The recognition of molecular mechanisms involved in cancer cell resistance to anticancer drugs may improve basic knowledge of signalling pathways and also improve outcomes in patients with drug-resistant cancers that have poor prognosis, such as triple negative breast cancer (TNBC) and metastatic melanoma. Integrins are cell surface molecules that mediate sensitivity to anticancer drugs, migration and invasion, and therefore represent a suitable target for therapy. The focal adhesions (FA) are sites of attachment between cells and extracellular matrix which, by variation of FA protein composition, may mediate differential responses upon anticancer drug exposure.

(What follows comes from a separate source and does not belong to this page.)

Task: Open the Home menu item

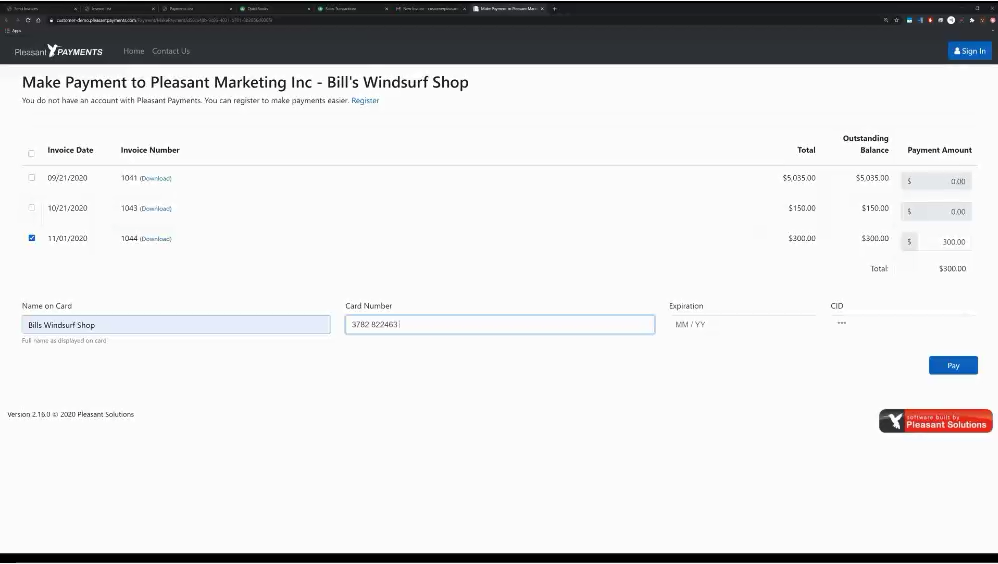Action: click(133, 51)
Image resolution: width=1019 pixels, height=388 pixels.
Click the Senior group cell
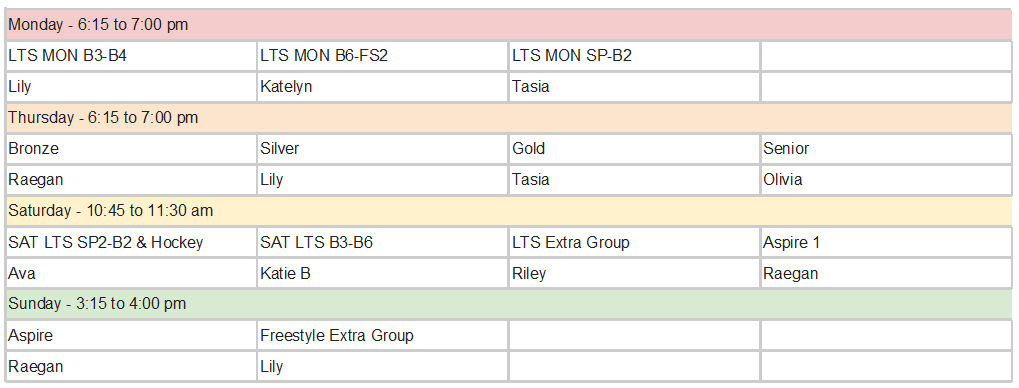[887, 149]
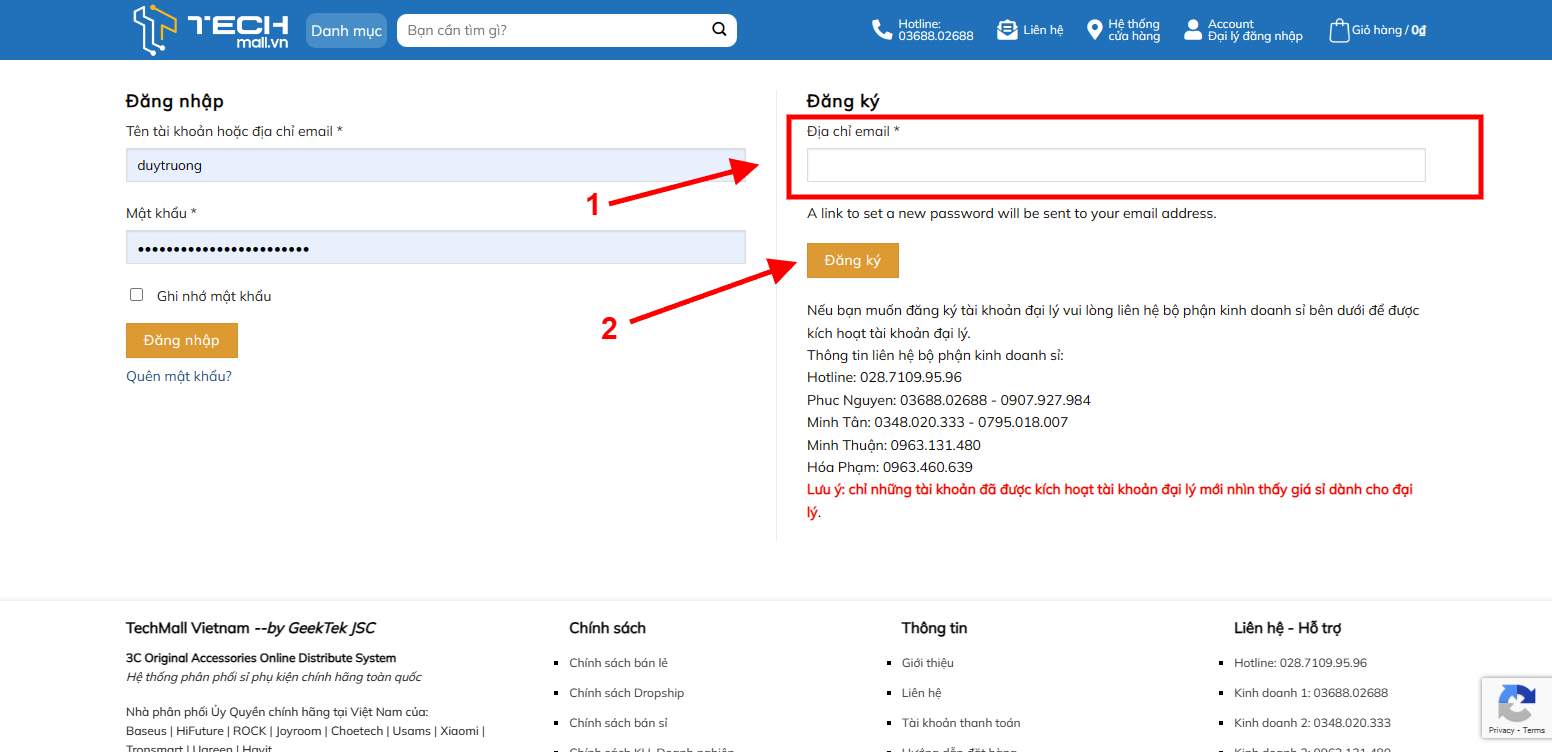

Our project investigates the molecular mechanism of sensitisation of TNBC and melanoma cell lines to anticancer drugs paclitaxel, vincristine and cisplatin upon knockdown of integrins αvβ3, αvβ5, αvβ6, α3β1, α4β1 and α5β1 using integrin subunit specific siRNAs (β3, β5, β6, αv, α3, α4 or α5). In addition, our goal is to identify how a specific integrin knockdown influences cell migration and invasion. The FA protein composition will be investigated before and upon integrin silencing. Finally, we will also monitor formation and temporal evolution of FA in living cells during spreading or migration.

The understanding of integrin pathways involved in the sensitivity to anticancer drugs, migration and invasion processes may provide novel insights into biology of these cancer cells and identify new target molecules in TNBC or melanoma.